# Source extract
Start of Block

What if a school wasn’t only for students to learn reading and math, but where migrant families could receive legal aid, or teenagers could find therapists, or a child could see a doctor? That’s the idea behind community schools — to serve the needs of students and their families. California has committed $3 billion to convert thousands of its public schools into these community schools in the next seven years.
The UCLA Center for Community Schooling, directed by Karen Hunter Quartz, helps run a few existing community schools in LA.
One of them is in Koreatown — called the RFK UCLA Community School. The public campus serves about 1,000 students from transitional kindergarten to grade 12, and they’re taught by mostly bilingual educators of color, says Quartz.
“It feels like home. Students are known really well. … We get to know their siblings. They’re with us for 13 years. And we get to help them on their journeys and know their families.”
She explains that the institution offers after-school programs, summer programs, social action projects, and local internships. Immigrant students and their families can learn about their rights at a legal clinic on campus, and a multi-generational arts program brings together families to embrace their creativity.
In terms of effectiveness, Quartz says at the RFK UCLA Community School, 82% of graduates went onto college, and 53% of students graduated last year with the State Seal of Biliteracy.

End of Block

# Exercise data
Start of Block

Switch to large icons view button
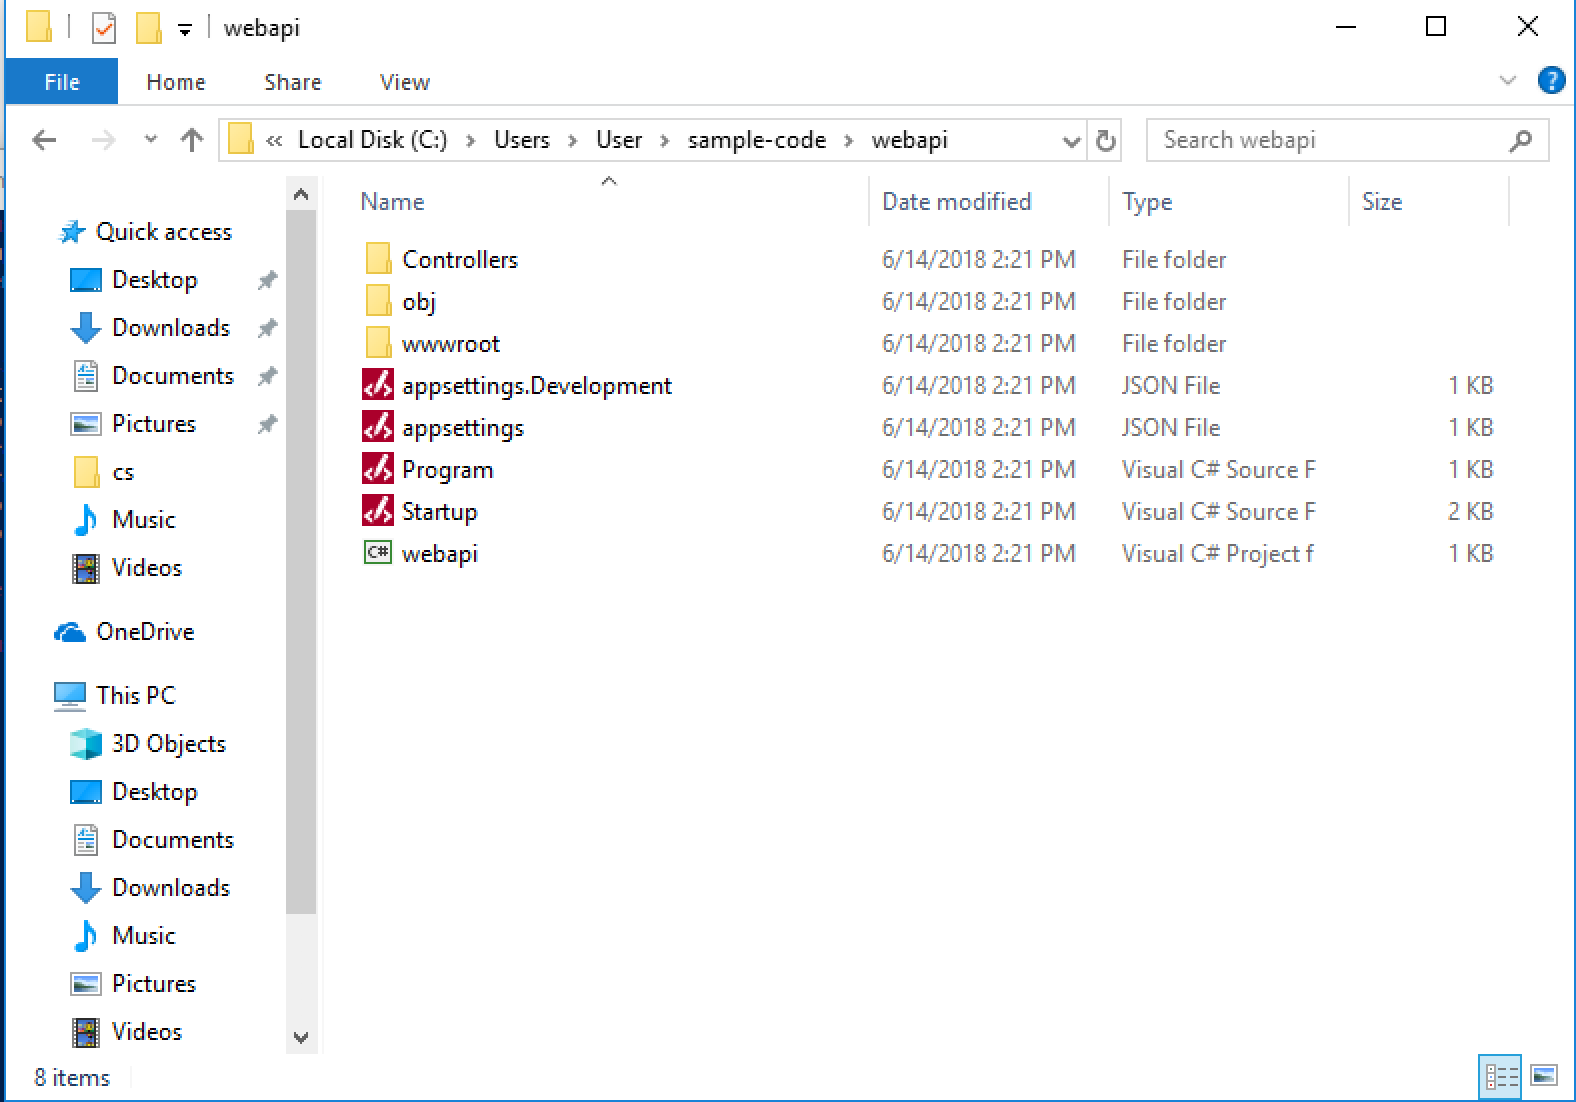 1544,1076
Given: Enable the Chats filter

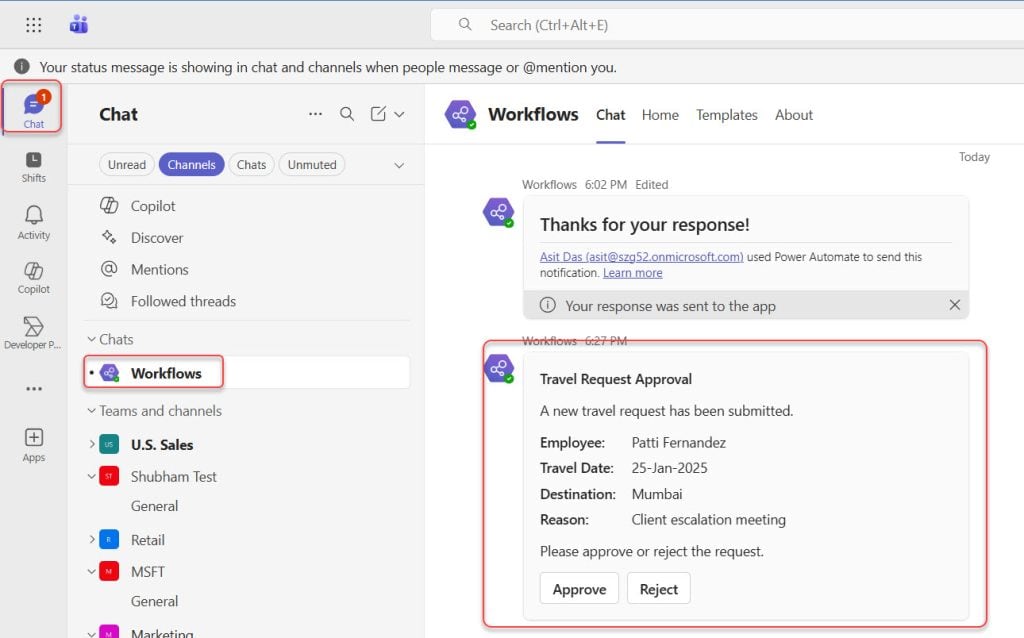Looking at the screenshot, I should coord(251,164).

End of Block

# What to work on
1. Reproduce the community schools article word for word, from "In terms of" to "Seal of Biliteracy.".
2. Write a continuation of the community schools article, picking up after its final sentence.
The data has no connection to the community schools article.

# Replies
1.
In terms of effectiveness, Quartz says at the RFK UCLA Community School, 82% of graduates went onto college, and 53% of students graduated last year with the State Seal of Biliteracy.

2.
“We also have a high teacher retention rate, and that's a really important number, especially as we watch the teaching profession undergo such struggles in keeping teachers, particularly teachers of color,” she adds.
Teachers here must attend to students’ socio-emotional health and think about how to create sustaining workplaces, she notes.
“So they're not running around doing everything, but there is a team, there's a solid support staff of people that are there to provide mental health services, therapy, any other kinds of resources. So these things don't just fall on teachers. So in some ways, right, it’s a whole child, whole teacher initiative.”
Quartz says there couldn’t be a more important time than now to roll out this initiative. “The disparities we're seeing in our communities of color and the need for basic services and supports as children try to process what they've been through these last few years — it’s an incredibly important time.”